* **SELECTION**:
------------------------------------
I am backing up some of my data (mainly images, that admittedly are large in size) to Google Drive. It is taking literally days to do this.
This has involved lots of only 126, 112, 23, 61, 70, 451 and 20,512 files. I'm into my third day and only half of the biggest lot is done. (The rest are finally uploaded). People seem to have been complaining about very slow syncing for years.
Does anyone know what the problem is and how to fix it?
How long it will take and how fast uploads/downloads will proceed is a function of:
How small the file is. The bigger, the better. With small files, the overhead of opening connection for a file (both to the server and to your hard drive), then handshaking each packet transferred, then closing down the connection, then doing all that over for the next file becomes significant. When I do weekly tests of typical user throughput, I use 5GB-15GB files so that the transfer of each file maxes out the internet connection path all the way through to the Google servers- thus also minimizing the local computer's OS overhead.
------------------------------------
* **RAW DATA**:
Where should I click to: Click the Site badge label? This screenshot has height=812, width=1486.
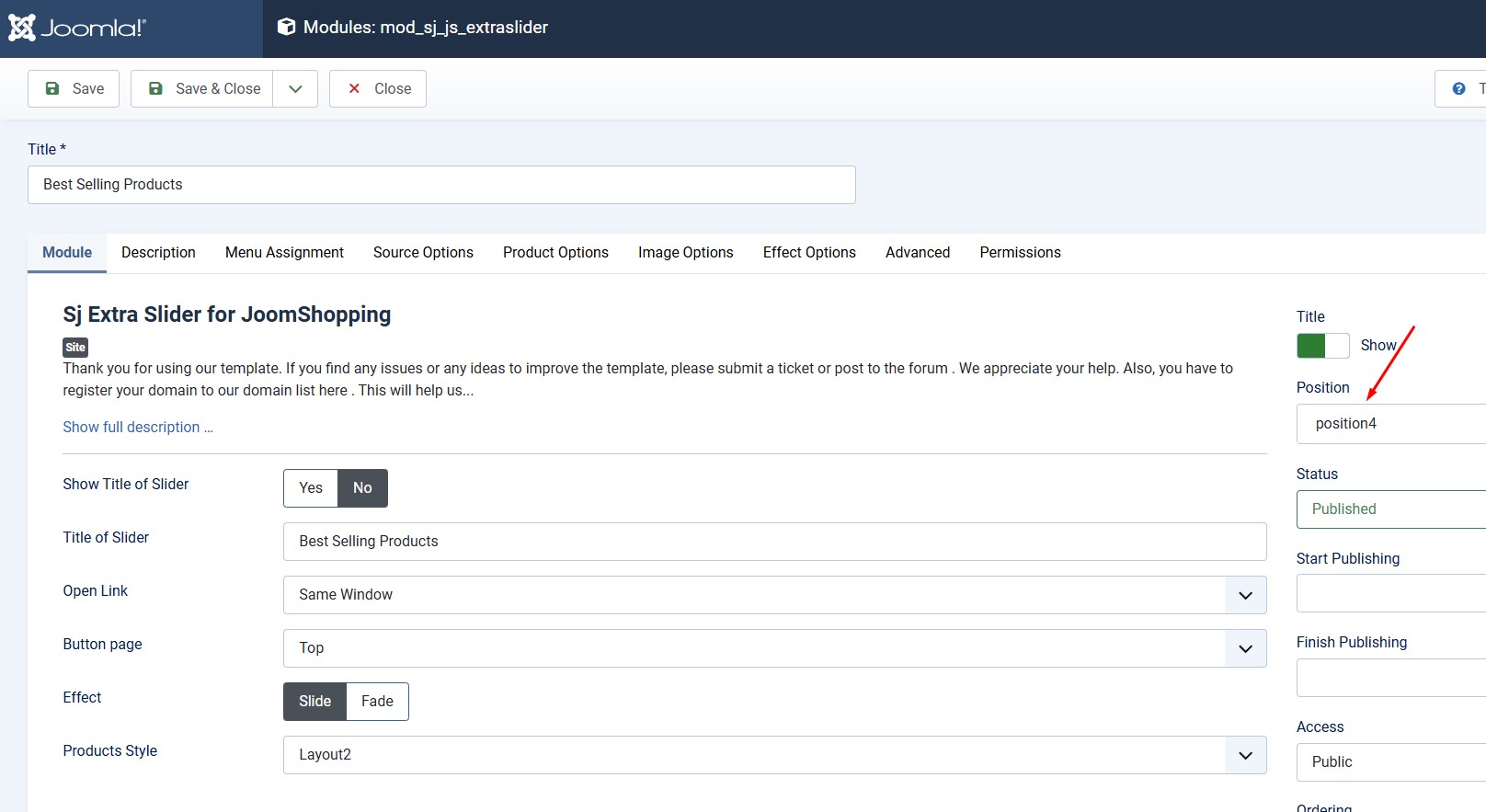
------------------------------------
* **TASK SET**:
• 1. In the post about slow Google Drive uploads, what file sizes are used for the weekly tests of typical user throughput?
• 2. List every file count given for the batches in the post about slow Google Drive uploads.

* **SET OF ANSWERS**:
• 1. Files of 5GB-15GB.

• 2. 126, 112, 23, 61, 70, 451, 20,512